Leandro Vella (born 9 November 1996) is an Argentine professional footballer who plays as a winger for Alvarado.

Club career
Vella started his career with Escuela Pablo Kratina, which preceded a move to Huracán de Córdoba in 2008. In 2011, Instituto signed Vella. Having spent five years in the youth ranks of the Córdoba club, his professional bow came in a goalless draw with Gimnasia y Esgrima on 31 January 2016; which was followed by his opening goal two appearances later against Estudiantes. Further goals arrived versus Independiente Rivadavia, All Boys, Nueva Chicago and Almagro. After five goals in sixteen fixtures in 2016, Vella followed that up with a sole goal in the same number of matches across the 2016–17 campaign.

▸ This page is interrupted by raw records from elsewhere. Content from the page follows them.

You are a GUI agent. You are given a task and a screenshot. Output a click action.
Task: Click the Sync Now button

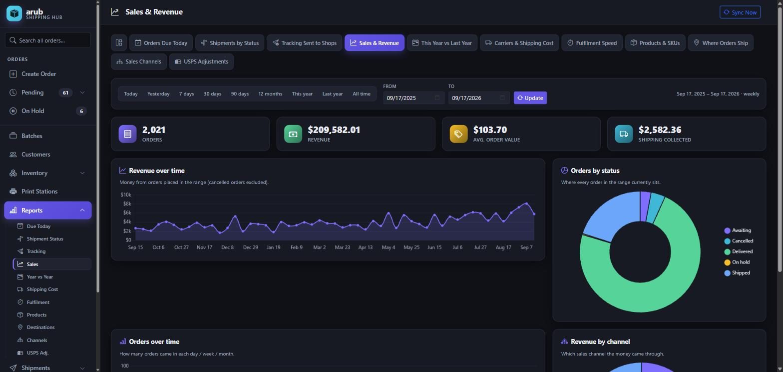740,12
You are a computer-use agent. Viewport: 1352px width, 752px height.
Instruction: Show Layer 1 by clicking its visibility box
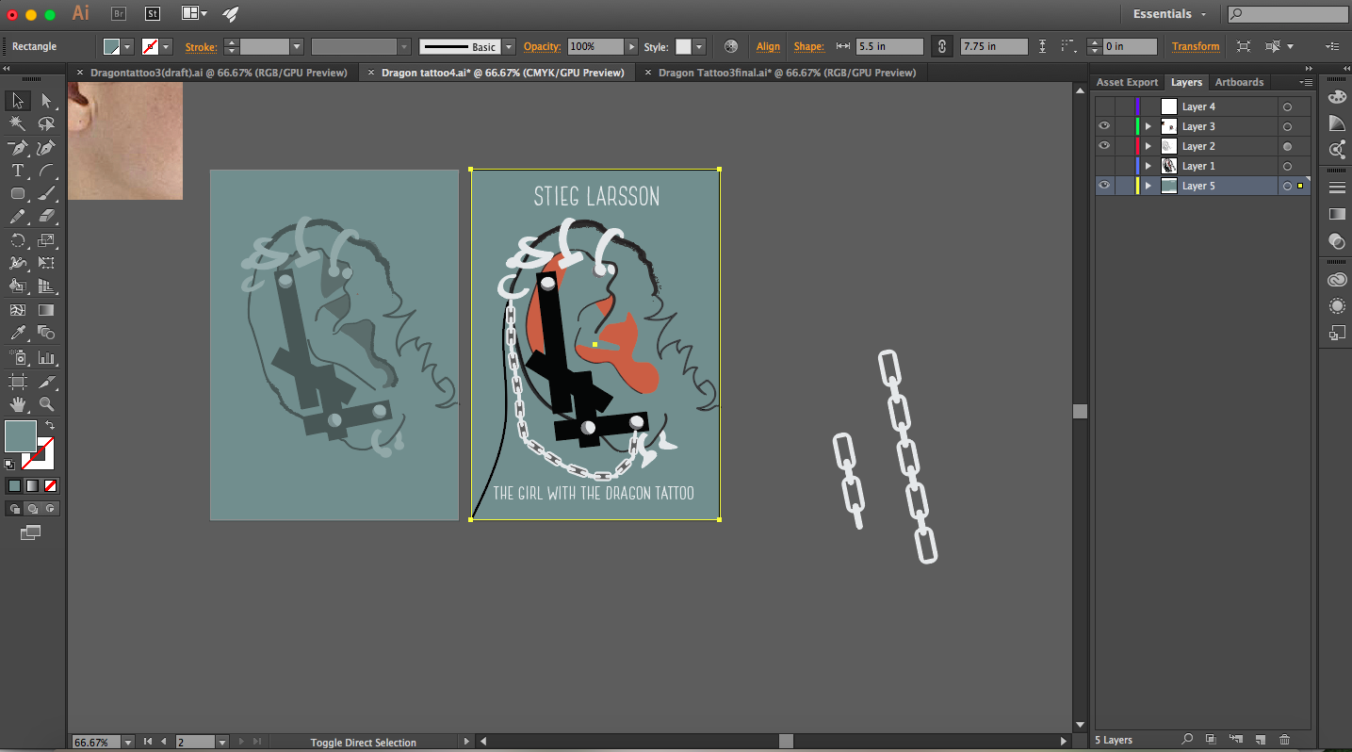coord(1104,166)
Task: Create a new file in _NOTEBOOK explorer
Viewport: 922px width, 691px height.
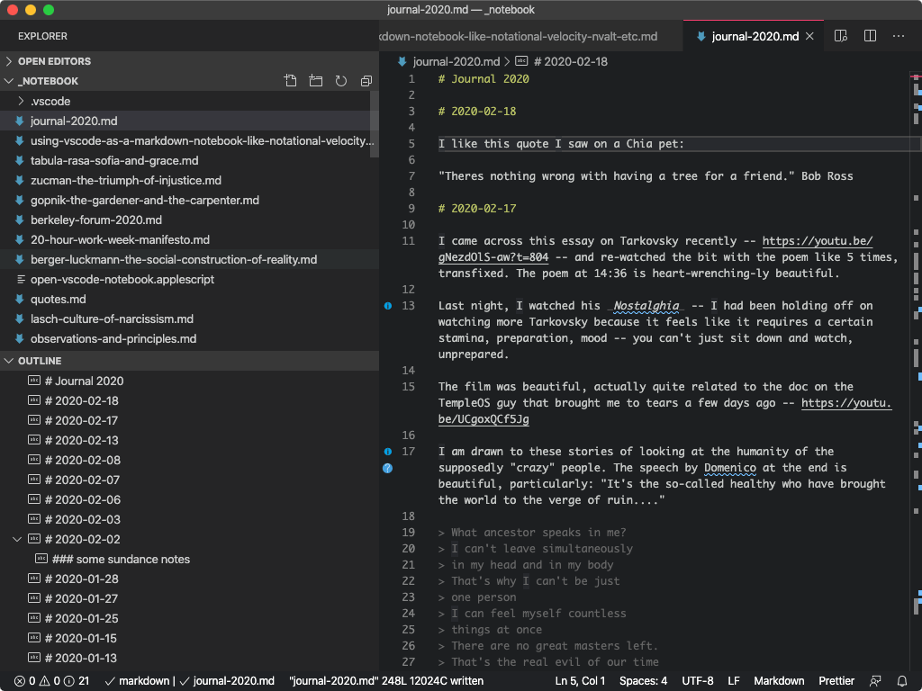Action: 290,80
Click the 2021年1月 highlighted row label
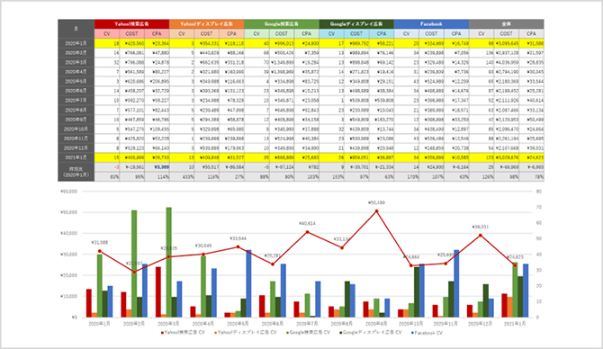This screenshot has height=349, width=603. coord(77,157)
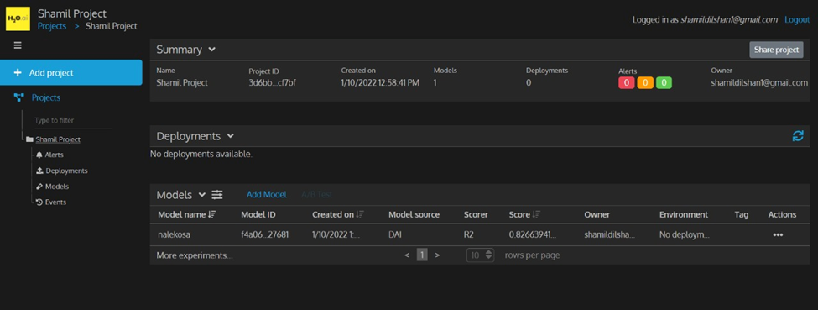
Task: Select Events in the project tree
Action: (x=51, y=202)
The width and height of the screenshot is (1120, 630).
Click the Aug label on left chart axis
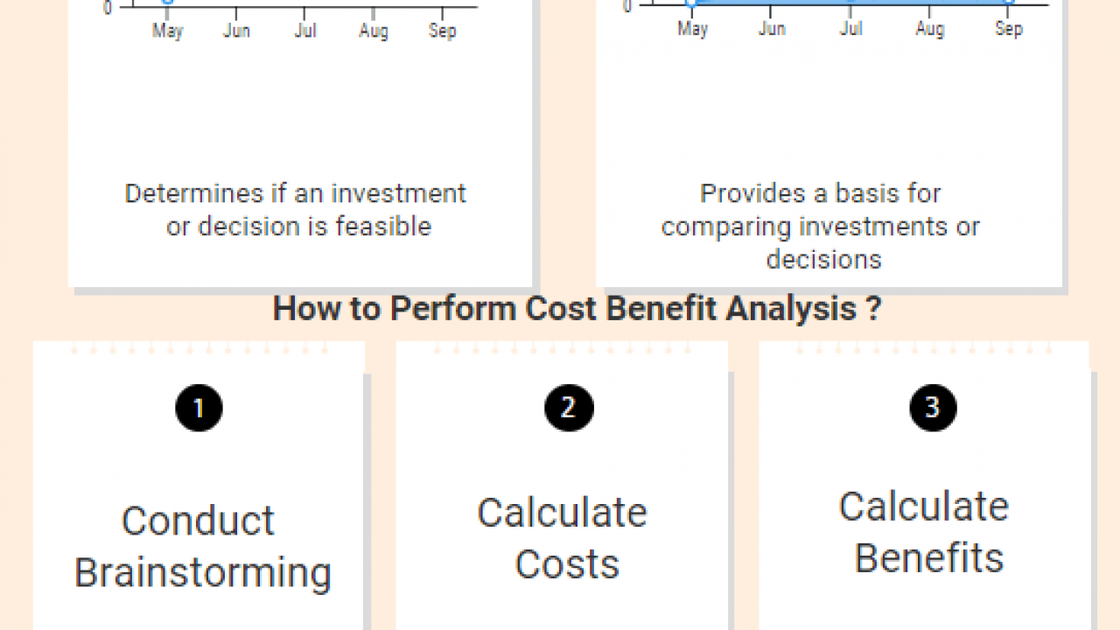point(374,32)
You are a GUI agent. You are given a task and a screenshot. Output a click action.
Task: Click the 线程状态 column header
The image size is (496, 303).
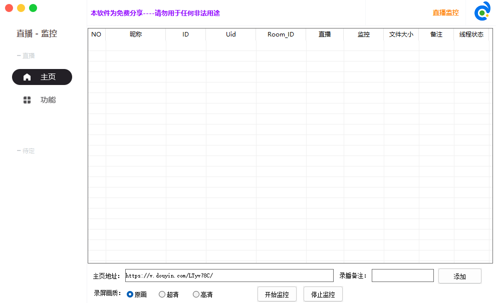pos(471,35)
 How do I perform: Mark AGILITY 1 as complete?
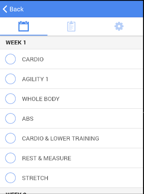click(10, 79)
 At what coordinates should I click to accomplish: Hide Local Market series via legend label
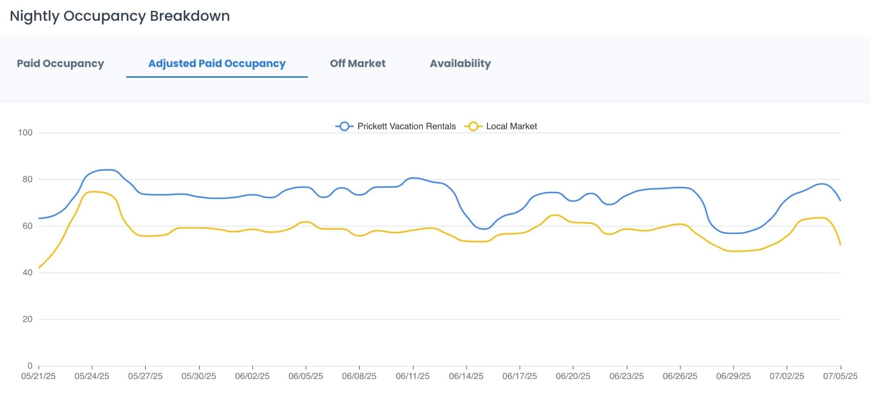pos(511,126)
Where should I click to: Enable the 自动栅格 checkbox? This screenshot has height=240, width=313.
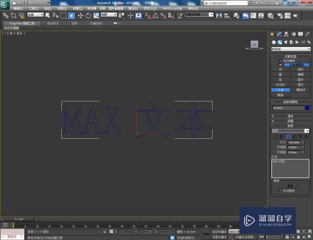[x=280, y=61]
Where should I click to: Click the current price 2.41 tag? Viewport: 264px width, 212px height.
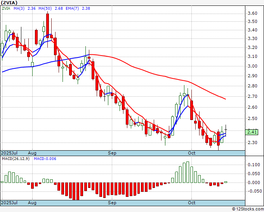(x=252, y=132)
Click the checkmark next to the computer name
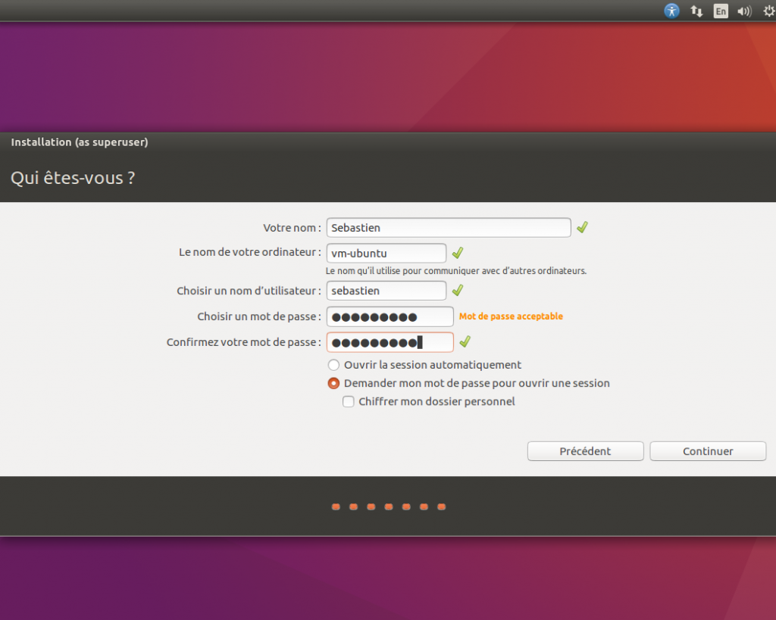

In August 2017, Vella joined Torneo Federal A side Central Córdoba on loan. Eleven goals, including a Copa Argentina hat-trick over San Lorenzo, followed as they won promotion to tier two. Primera División team Godoy Cruz announced the signing of Vella on 11 June 2019, ahead of the 2019–20 season. He scored one goal, versus Colón on 21 October, in fifteen total matches for them. On 16 July 2020, Vella sealed a return to Central Córdoba on a free transfer; with the club now in the Primera División.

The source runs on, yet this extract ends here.